Swap every instance of "GUI agent" for "GUI assistant" throughout all of the records below, and leave everything else unchanged.
*-*-*
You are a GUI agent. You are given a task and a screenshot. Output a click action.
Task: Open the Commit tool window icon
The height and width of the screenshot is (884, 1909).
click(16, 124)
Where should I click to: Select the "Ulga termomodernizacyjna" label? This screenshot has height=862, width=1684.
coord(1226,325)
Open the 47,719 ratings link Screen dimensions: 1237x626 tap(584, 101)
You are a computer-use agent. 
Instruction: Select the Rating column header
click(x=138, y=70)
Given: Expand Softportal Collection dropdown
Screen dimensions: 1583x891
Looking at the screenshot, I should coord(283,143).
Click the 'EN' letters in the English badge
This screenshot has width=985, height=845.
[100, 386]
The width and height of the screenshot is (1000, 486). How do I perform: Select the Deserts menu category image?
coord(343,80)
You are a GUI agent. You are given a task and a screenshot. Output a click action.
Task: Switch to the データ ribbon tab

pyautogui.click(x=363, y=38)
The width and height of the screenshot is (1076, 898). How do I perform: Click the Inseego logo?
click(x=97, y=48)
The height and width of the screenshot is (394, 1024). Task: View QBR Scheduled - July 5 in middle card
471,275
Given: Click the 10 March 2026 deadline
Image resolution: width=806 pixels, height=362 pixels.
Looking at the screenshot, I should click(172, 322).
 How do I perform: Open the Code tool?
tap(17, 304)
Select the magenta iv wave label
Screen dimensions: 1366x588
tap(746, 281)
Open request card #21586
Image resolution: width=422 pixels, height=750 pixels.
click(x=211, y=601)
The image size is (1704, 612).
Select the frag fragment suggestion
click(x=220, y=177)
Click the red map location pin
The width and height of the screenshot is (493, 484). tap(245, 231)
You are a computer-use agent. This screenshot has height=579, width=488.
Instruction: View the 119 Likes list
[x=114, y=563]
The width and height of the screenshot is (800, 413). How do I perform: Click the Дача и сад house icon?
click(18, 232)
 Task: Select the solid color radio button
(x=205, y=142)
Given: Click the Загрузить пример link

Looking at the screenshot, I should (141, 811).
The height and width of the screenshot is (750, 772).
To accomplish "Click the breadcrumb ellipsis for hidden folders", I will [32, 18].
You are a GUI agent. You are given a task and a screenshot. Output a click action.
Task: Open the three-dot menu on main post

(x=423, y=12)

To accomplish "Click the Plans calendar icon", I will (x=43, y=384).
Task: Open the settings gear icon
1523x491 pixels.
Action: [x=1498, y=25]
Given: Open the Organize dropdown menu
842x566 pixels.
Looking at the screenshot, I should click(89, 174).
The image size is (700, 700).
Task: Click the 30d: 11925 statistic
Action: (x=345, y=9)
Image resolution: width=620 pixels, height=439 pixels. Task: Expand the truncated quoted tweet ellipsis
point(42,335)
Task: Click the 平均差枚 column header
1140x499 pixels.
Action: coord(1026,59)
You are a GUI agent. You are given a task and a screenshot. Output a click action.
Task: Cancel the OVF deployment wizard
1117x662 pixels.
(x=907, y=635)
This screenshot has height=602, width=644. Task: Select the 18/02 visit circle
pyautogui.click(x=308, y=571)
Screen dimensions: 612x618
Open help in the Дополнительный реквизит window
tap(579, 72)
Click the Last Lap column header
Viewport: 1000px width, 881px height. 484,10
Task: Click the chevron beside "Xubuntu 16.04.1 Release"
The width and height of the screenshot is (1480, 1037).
*-*-*
**Correct result**
You are a GUI assistant. You are given a task and a screenshot. Output a click action.
Task: Open the Commit tool window icon
The height and width of the screenshot is (884, 1909).
click(16, 124)
Where should I click to: Select the "Ulga termomodernizacyjna" label? This screenshot has height=862, width=1684.
coord(1226,325)
Open the 47,719 ratings link Screen dimensions: 1237x626 tap(584, 101)
You are a computer-use agent. 
Instruction: Select the Rating column header
click(x=138, y=70)
Given: Expand Softportal Collection dropdown
Screen dimensions: 1583x891
Looking at the screenshot, I should coord(283,143).
Click the 'EN' letters in the English badge
This screenshot has width=985, height=845.
[100, 386]
The width and height of the screenshot is (1000, 486). How do I perform: Select the Deserts menu category image?
coord(343,80)
You are a GUI assistant. You are given a task and a screenshot. Output a click action.
Task: Switch to the データ ribbon tab

pyautogui.click(x=363, y=38)
The width and height of the screenshot is (1076, 898). How do I perform: Click the Inseego logo?
click(x=97, y=48)
The height and width of the screenshot is (394, 1024). Task: View QBR Scheduled - July 5 in middle card
471,275
Given: Click the 10 March 2026 deadline
Image resolution: width=806 pixels, height=362 pixels.
Looking at the screenshot, I should click(172, 322).
 How do I perform: Open the Code tool?
tap(17, 304)
Select the magenta iv wave label
Screen dimensions: 1366x588
tap(746, 281)
Open request card #21586
Image resolution: width=422 pixels, height=750 pixels.
click(x=211, y=601)
The image size is (1704, 612).
Select the frag fragment suggestion
click(x=220, y=177)
Click the red map location pin
The width and height of the screenshot is (493, 484). tap(245, 231)
You are a computer-use agent. This screenshot has height=579, width=488.
Instruction: View the 119 Likes list
[x=114, y=563]
The width and height of the screenshot is (800, 413). How do I perform: Click the Дача и сад house icon?
click(18, 232)
 Task: Select the solid color radio button
(x=205, y=142)
Given: Click the Загрузить пример link

Looking at the screenshot, I should (141, 811).
The height and width of the screenshot is (750, 772).
To accomplish "Click the breadcrumb ellipsis for hidden folders", I will [32, 18].
You are a GUI assistant. You are given a task and a screenshot. Output a click action.
Task: Open the three-dot menu on main post

(x=423, y=12)

To accomplish "Click the Plans calendar icon", I will (x=43, y=384).
Task: Open the settings gear icon
1523x491 pixels.
Action: [x=1498, y=25]
Given: Open the Organize dropdown menu
842x566 pixels.
Looking at the screenshot, I should click(89, 174).
The image size is (700, 700).
Task: Click the 30d: 11925 statistic
Action: (x=345, y=9)
Image resolution: width=620 pixels, height=439 pixels. Task: Expand the truncated quoted tweet ellipsis
point(42,335)
Task: Click the 平均差枚 column header
1140x499 pixels.
Action: coord(1026,59)
You are a GUI assistant. You are given a task and a screenshot. Output a click action.
Task: Cancel the OVF deployment wizard
1117x662 pixels.
(x=907, y=635)
This screenshot has height=602, width=644. Task: Select the 18/02 visit circle
pyautogui.click(x=308, y=571)
Screen dimensions: 612x618
Open help in the Дополнительный реквизит window
tap(579, 72)
Click the Last Lap column header
Viewport: 1000px width, 881px height. 484,10
Task: Click the chevron beside "Xubuntu 16.04.1 Release"
The width and height of the screenshot is (1480, 1037).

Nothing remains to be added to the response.